The authors commented that the data from the ALINA study reinforce the need for rapid biomarker testing for ALK alterations across all stages of NSCLC. Currently, biomarker testing for ALK alterations in resectable NSCLC is mainly performed to exclude patients from receiving immunotherapy, but routine ALK testing should also support identification of patients who are likely to benefit from adjuvant alectinib.

In an accompanied editorial article, Drs. Antonio Passaro of the Division of Thoracic Oncology, European Institute of Oncology IRCCS in Milan, Italy and Solange Peters of the Lausanne University Hospital in Lausanne, Switzerland wrote that DFS results in the ALINA study should be regarded as highly meaningful, given the rarity of the clinical scenario and the magnitude of the benefit reported. The effect of alectinib on the risk of CNS disease recurrence positions it as a therapeutic breakthrough. However, more mature data on OS, a critical endpoint after curative-intent surgery and adjuvant treatments, are still expected.

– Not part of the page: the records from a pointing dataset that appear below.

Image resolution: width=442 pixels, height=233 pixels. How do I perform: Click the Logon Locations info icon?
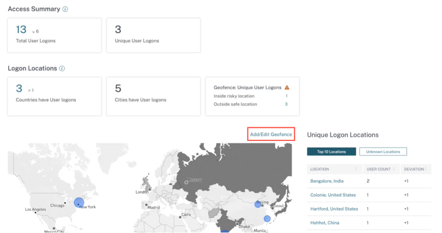click(62, 69)
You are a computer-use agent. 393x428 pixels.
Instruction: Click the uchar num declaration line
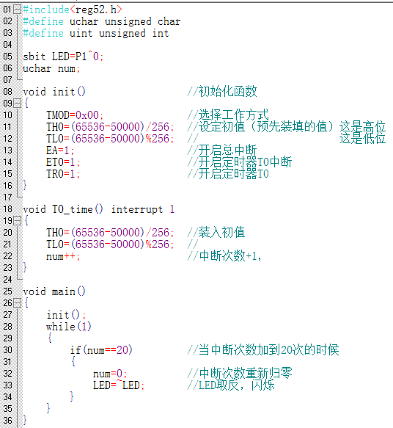[x=51, y=68]
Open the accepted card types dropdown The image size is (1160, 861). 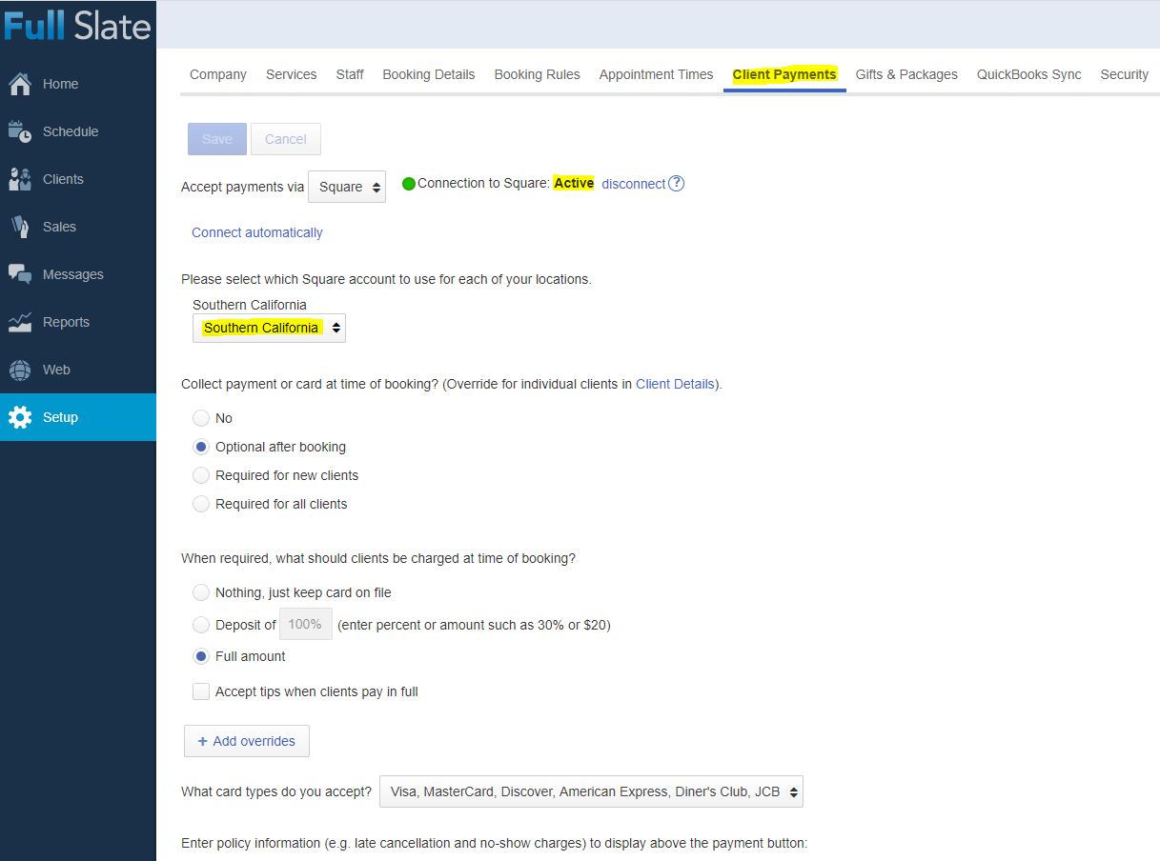591,791
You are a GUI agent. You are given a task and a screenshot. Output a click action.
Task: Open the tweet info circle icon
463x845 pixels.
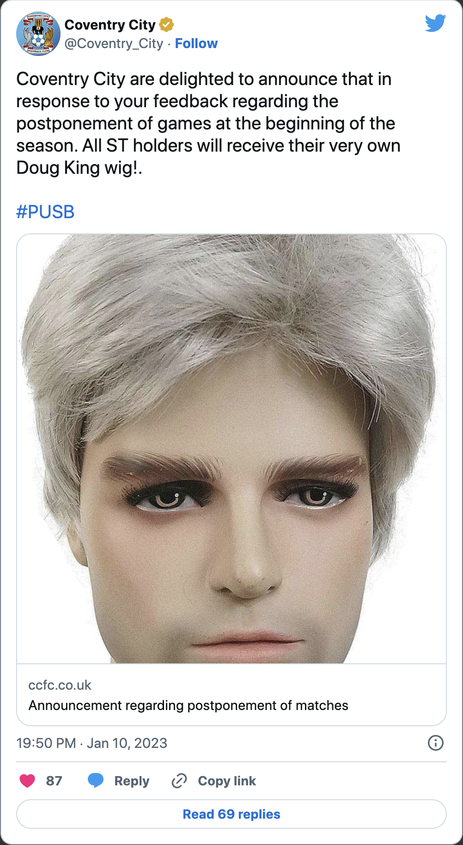coord(436,743)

The promising developments highlighted by the ADAURA and ALINA underscore the potential of adjuvant targeted therapy in patients with tumours harbouring actionable molecular alterations, potentially expanding beyond EGFR and ALK inhibitors. Currently, LIBRETTO-432 is evaluating such a strategy in the rare occurrence of RET-rearranged NSCLC.

In the ALINA, the study investigators intentionally omitted chemotherapy for patients in the experimental group, which highlights the clinically significant efficacy of alectinib and suggests its potential as a sufficient stand-alone treatment. The question of whether a chemotherapy-free approach can be safely and universally applied across disease stages or whether platinum-based chemotherapy still holds relevance, particularly for patients at higher risk for relapse before starting biologic therapy, is open to debate.

The uncertainty also resides in the most effective duration of tyrosine kinase inhibitor (TKI) therapy in this context. The financial and health system–related sustainability of a long duration of exposure to TKI therapy in up to a third of patients with non-squamous NSCLCs who have actionable molecular alterations should be carefully analyzed.

According to the editorialists, the conclusive findings from the ADAURA and ALINA studies highlight the critical need to prioritise multiplex molecular profiling through next-generation sequencing for all patients with resected NSCLC. Furthermore, transition from treating metastatic disease with curative intent in early-stage cancers introduces new dynamics in the risk–benefit analysis.

The study was funded by F. Hoffmann–La Roche.